**What you have to do:**
Copy the rows from the line containing "The height and width of the screenshot is (784, 1521)." through the line containing "center [1407, 229].", inclusive, replacing "Flags" with "Bookmarks" and leaving everything else unchanged.

——

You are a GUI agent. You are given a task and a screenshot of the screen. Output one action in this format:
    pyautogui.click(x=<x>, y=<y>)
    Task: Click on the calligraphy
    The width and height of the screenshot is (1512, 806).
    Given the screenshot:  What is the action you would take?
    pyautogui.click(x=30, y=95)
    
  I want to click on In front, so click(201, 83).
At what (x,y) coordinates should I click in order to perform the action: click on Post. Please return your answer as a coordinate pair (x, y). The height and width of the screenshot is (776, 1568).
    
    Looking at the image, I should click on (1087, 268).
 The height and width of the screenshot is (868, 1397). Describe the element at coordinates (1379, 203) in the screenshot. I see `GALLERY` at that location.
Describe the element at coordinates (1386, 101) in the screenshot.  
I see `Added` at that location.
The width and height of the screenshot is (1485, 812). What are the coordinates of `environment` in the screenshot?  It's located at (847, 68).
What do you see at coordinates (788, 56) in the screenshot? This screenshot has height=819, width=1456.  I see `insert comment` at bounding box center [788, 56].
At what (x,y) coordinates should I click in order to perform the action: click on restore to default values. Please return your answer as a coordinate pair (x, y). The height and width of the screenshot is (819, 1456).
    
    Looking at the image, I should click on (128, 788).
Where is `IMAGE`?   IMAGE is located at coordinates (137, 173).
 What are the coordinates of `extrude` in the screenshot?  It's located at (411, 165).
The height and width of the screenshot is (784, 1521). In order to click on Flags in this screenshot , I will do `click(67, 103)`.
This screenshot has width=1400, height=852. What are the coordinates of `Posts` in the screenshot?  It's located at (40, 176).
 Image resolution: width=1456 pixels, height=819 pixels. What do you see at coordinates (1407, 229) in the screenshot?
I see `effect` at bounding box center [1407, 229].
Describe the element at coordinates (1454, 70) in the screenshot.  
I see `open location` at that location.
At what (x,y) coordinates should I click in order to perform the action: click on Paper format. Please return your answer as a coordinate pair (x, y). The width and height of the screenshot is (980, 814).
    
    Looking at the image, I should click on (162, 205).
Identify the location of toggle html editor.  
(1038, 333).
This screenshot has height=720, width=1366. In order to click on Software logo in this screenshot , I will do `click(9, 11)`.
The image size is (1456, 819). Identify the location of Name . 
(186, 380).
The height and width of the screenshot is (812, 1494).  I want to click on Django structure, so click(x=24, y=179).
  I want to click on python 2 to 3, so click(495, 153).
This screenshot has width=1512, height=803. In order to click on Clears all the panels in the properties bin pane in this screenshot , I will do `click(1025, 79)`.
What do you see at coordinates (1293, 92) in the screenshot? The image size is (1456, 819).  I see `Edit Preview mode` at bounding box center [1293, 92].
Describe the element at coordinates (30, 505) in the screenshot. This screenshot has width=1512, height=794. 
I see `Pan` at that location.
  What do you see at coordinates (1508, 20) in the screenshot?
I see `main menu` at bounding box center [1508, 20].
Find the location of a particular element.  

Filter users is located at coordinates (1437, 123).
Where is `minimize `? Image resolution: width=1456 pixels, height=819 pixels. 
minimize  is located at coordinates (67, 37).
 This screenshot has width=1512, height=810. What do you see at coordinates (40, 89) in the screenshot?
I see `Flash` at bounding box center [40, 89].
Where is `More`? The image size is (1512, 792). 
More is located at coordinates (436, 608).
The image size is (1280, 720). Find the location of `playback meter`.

——

**Completed exercise:**
The height and width of the screenshot is (784, 1521). In order to click on Bookmarks in this screenshot , I will do `click(67, 103)`.
This screenshot has width=1400, height=852. What are the coordinates of `Posts` in the screenshot?  It's located at (40, 176).
 Image resolution: width=1456 pixels, height=819 pixels. What do you see at coordinates (1407, 229) in the screenshot?
I see `effect` at bounding box center [1407, 229].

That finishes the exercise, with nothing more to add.